Fuller represents a unique blend of practicality and spirituality, having received her MBA at Simmons School of Management and having served street children on Christian mission in Brazil. After working for a dozen nonprofits, Fuller realized her own dream of starting an organization that would allow her to share the gifts of personal growth and courage that she experienced in combat sports.

On a recent chilly Boston afternoon, a group of eight young men, all volunteers, showed up to paint the facility.

The 6,300 square foot LG Training Center stands in the shadow of Dorchester's fabled Strand Theater, a Depression Era jewel that, like the rest of the neighborhood, fell on hard times before its own revival.

The Training Center, which is being refurbished entirely by Level Ground members and volunteers, symbolically depicts one more step forward in the neighborhood's continued renewal in recent years.

The Training Center will offer one of the largest mat spaces in Boston, a personal training studio, and an academic and job training classroom. The primary trainers and staff will be the Level Ground teens themselves, creating a career pathway for these young people.

This "Student Trainer" program is a workforce development component that gives young people an alternative to the trouble they can run into on the streets. Fuller and her team train teenagers, some of whom have already had brushes with the law, as fitness instructors and personal trainers. "Some of our students have grown up with influences that weren't the healthiest," Fuller notes diplomatically.

"In addition," says Fuller, "health disparities in Boston's urban communities go so far as dramatically diminishing life expectancy for adults. For instance, next door in the Roxbury community, the average life expectancy is just under 59 in contrast to Back Bay, where it is 91 years old."

"A lot of people in Boston have almost no access to Mixed Martial Arts, personal training, or even a quality gym" she says. "Most studios typically charge $140 a month, which is totally unaffordable to many residents of the City, myself included. We will offer a sliding scale membership for adults, starting at $30 a month. This is in addition to the youth training programs we will continue to offer at no charge."

The organization also has a "College Access" program that helps young people transition into a 2 or 4-year degree.

"Most people might not think of MMA as a path to maturity and independence," Fuller says, as the paint crew begins its work in the unheated space. "But there's nothing like the mat to teach them determination, resilience, leadership, and collaboration - all of which they may apply to their personal or professional goals.

In addition to fostering community equity, everything in the LG Training Center is donated, including all athletic equipment and the time of the volunteers who work with the young people.
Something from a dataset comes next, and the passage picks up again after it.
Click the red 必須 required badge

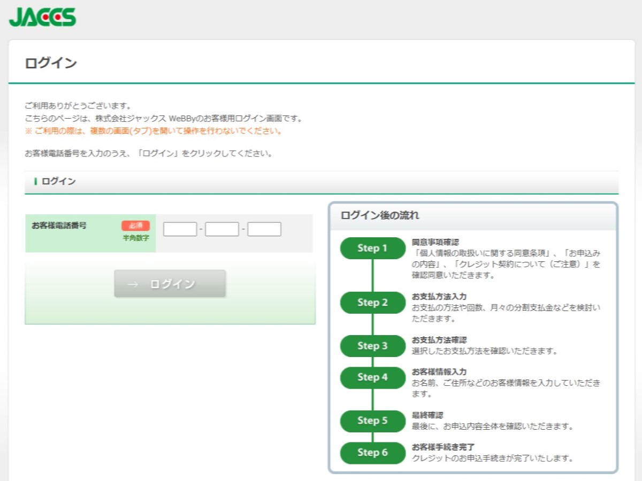click(x=135, y=226)
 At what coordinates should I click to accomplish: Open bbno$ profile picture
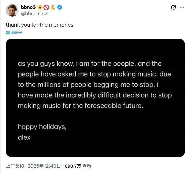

Within six weeks, volunteers like the painting crew working in 25-degree weather will have built America's first free, youth managed MMA gym. Level Ground students have won MMA competitions, have traveled to the Ukraine through a State Department funded peer-to-peer initiative, and helped countless young people progress in their personal growth -- even to "see through my anger," as one member puts it.

Can Muay Thai, Brazilian jujitsu, and the art of grappling put kids on the right path? Ali Fuller says yes, and the way she fights for her kids, you better believe her.